Verbier, dimanche 25 août. 6H30. Il fait encore sombre et frais et pourtant les rues de la station alpine grouillent de machines et de gars casqués. La guerre, des manoeuvres, la fin du bal des pompiers ? Non ! Juste 1500 fous furieux qui défient la montagne, la physique et le bon sens commun pour aller sur des bikes 131 km plus loin !
Sur la ligne de départ c’est déjà la cohue. Une grappe humaine, des M? de vélo, un troupeau de mollets nus (mais trés peu de velus). J’y suis, en plein, acteur après des années d’attente, d’envie et d’interrogation. Au coeur du mythe, dans son histoire. Mentalement je revois les photos sur papier glacé que j’ai pu admirer ; je me récite le tracé et ses noms si souvent évoqués : Verbier, Croix de Coeur, Evolène, Hérémence, Pas de Lona, Grimentz. Aujourd’hui je mettrai des images sur ces lieux, des souffrances sur ces sons, des souvenirs sur ces mots .. Sous les visages sereins de mes compagnons de galère, j’imagine la même inquiétude que celle qui fait turbiner mon cerveau à plein : les jambes vont elles tenir, quel rythme adopter, le temps restera t’il sec, comment s’alimenter ?

Votre travail:
- A) Recopiez fidèlement le passage du récit de la course de Verbier qui s'ouvre sur les mots contenant « Sur la ligne » et se termine par « comment s’alimenter ? ».
- B) Répondez aux questions suivantes à partir du récit de la course de Verbier.
(i) À quelle heure le récit commence-t-il ?
(ii) Quelle distance les participants doivent-ils parcourir ?
(iii) Quel lieu clôt la liste des noms du tracé ?

Données affichées:
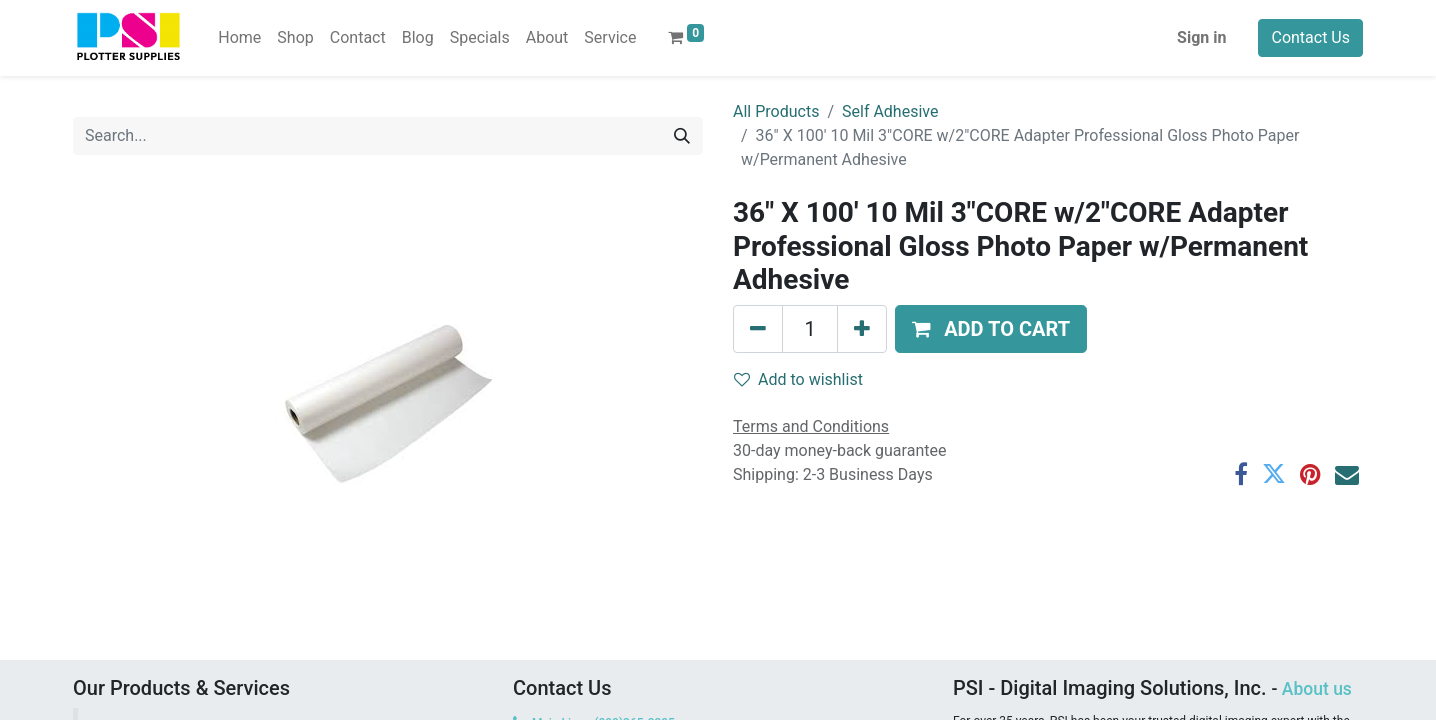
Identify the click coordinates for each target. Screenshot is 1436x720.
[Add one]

Réponses attendues:
- A)
Sur la ligne de départ c’est déjà la cohue. Une grappe humaine, des M? de vélo, un troupeau de mollets nus (mais trés peu de velus). J’y suis, en plein, acteur après des années d’attente, d’envie et d’interrogation. Au coeur du mythe, dans son histoire. Mentalement je revois les photos sur papier glacé que j’ai pu admirer ; je me récite le tracé et ses noms si souvent évoqués : Verbier, Croix de Coeur, Evolène, Hérémence, Pas de Lona, Grimentz. Aujourd’hui je mettrai des images sur ces lieux, des souffrances sur ces sons, des souvenirs sur ces mots .. Sous les visages sereins de mes compagnons de galère, j’imagine la même inquiétude que celle qui fait turbiner mon cerveau à plein : les jambes vont elles tenir, quel rythme adopter, le temps restera t’il sec, comment s’alimenter ?

- B)
(i) 6H30
(ii) 131 km
(iii) Grimentz